Advocacy groups in the US and EU applaud the move, but agree legislative changes are sorely needed for connected toys.
It’s not every day the government calls on parents to destroy their children’s toys, but that’s exactly what has happened in Germany, where a connected toy has been likened to spy gear and banned over security and privacy concerns.
According to the BBC, that’s because hackers can potentially use an unsecure Bluetooth device embedded in My Friend Cayla dolls to listen and talk to the children playing with them. Among other things.
This Bluetooth vulnerability was the subject of a recent complaint filed with the Federal Trade Commission by child advocacy, consumer and privacy groups in the US, which also said connected toys are spying on children and posing a threat to their privacy and security.
German blog Netzpolitik.org reports Professor Stefan Hessel of the University of Saarland examined the doll to determine whether it violated a German telecommunications act that prohibits the misuse of broadcasting equipment, which is intended to curb espionage. As a result of unsecured access to the microphone via Bluetooth, Hessel classified My Friend Cayla as a forbidden broadcasting system.
"Each Bluetooth-capable device within a range of about ten meters can connect to it and use speakers and microphone,” Hessel told Netzpolitik.org. “In an attempt, I had access to the doll over several walls. There is no built-in fuse.”

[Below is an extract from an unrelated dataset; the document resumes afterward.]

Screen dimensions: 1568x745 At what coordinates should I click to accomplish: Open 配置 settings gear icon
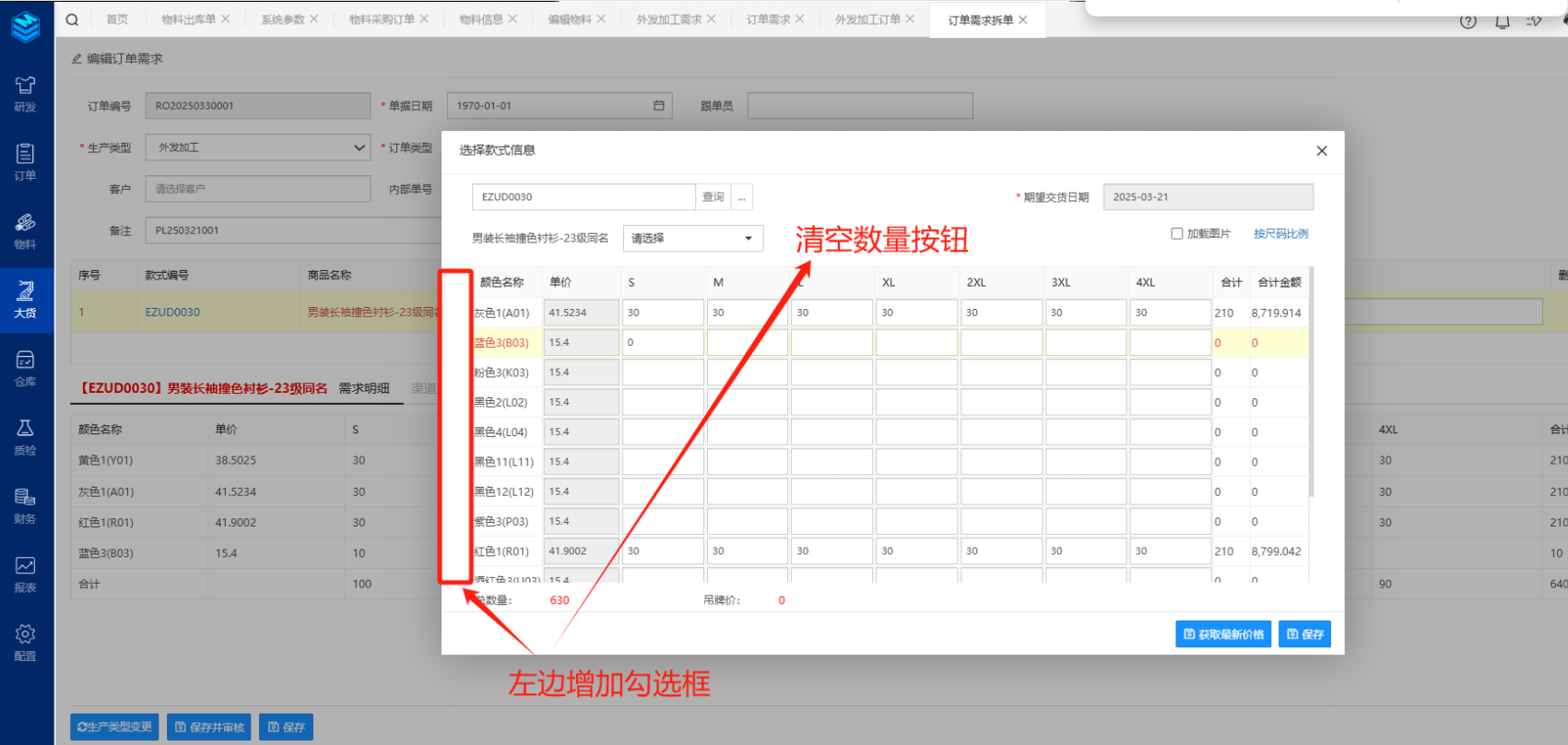(26, 643)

Netzpolitik.org reports Olaf Peter Eul of the Federal Network Agency, which is the German agency overseeing telecommunications, said the doll is tantamount to a forbidden espionage machine. This, in turn, is why Cayla must be destroyed by parents who otherwise risk up to two years in prison for possessing prohibited spy gear, Netzpolitik.org says.
Spiegel Online reports the Federal Network Agency also said all toys with secret image or sound recording are prohibited in Germany and it now plans to put more interactive toys to the test.

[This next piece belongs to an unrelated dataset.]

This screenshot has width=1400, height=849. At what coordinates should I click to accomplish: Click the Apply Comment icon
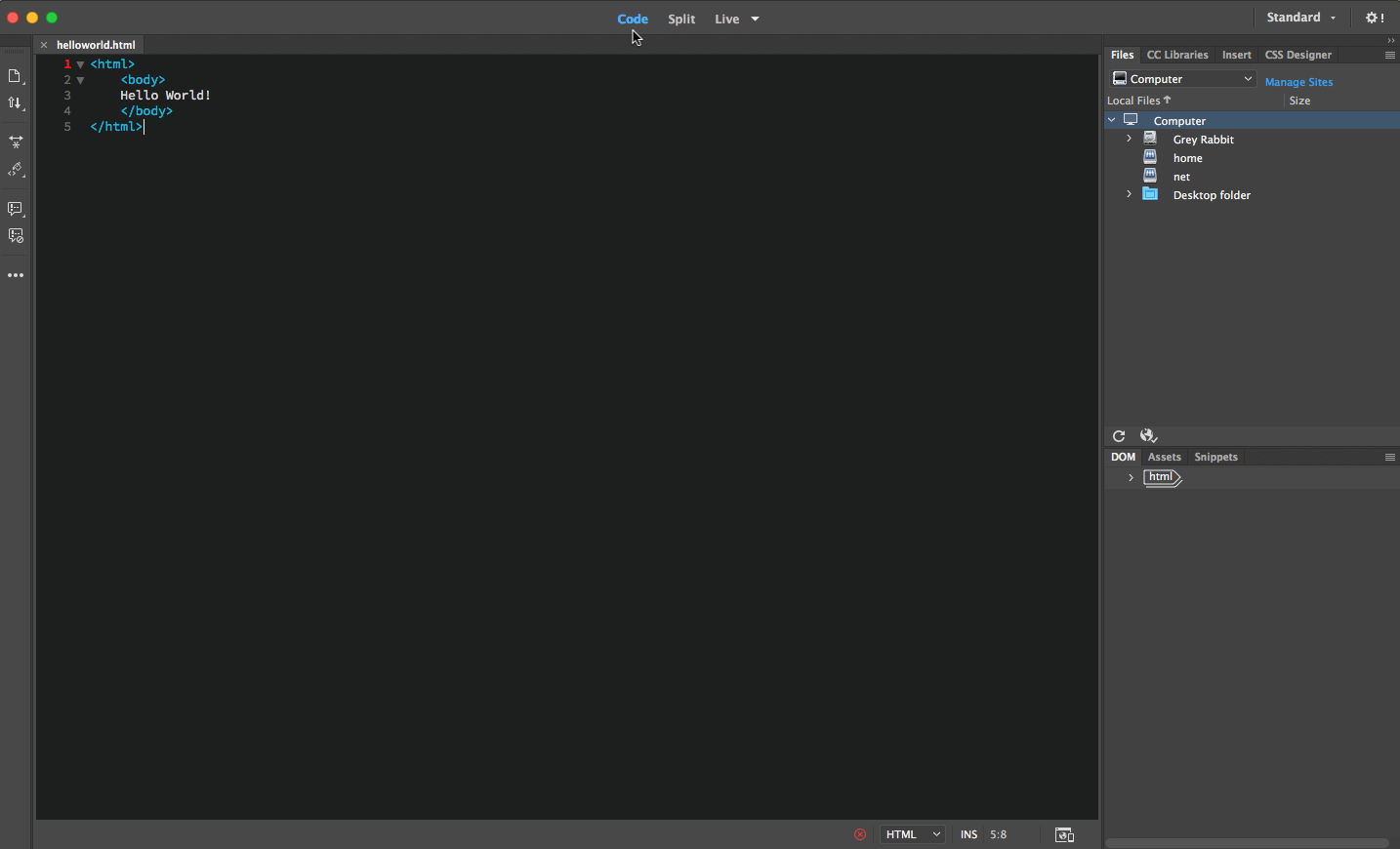[x=16, y=209]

The BBC says additional EU bodies have also called for investigations, including the Norwegian Consumer Council.
“The Norwegian Consumer Council applauds Germany for banning the Internet connected doll Cayla,” the organization said in a statement on February 17. “It is, however, regrettable that EU laws are insufficient when it comes to digital privacy and security issues, which has resulted in Germany using a punitive espionage article that could see unwitting owners of Cayla fined with up to €25,000.”
In addition, Finn Lützow-Holm Myrstad, director of digital policy at the Norwegian Consumer Council, said, “We are calling for EU-wide rules fit for the age of connected devices, not only covering traditional issues such as choking, crash injuries and chemicals but also digital threats.”
The European Consumer Organisation (BEUC), too, said it welcomed the decision to ban the toy, but noted consumers are left empty-handed and will struggle to get compensation. It also agreed a legislative update is in order.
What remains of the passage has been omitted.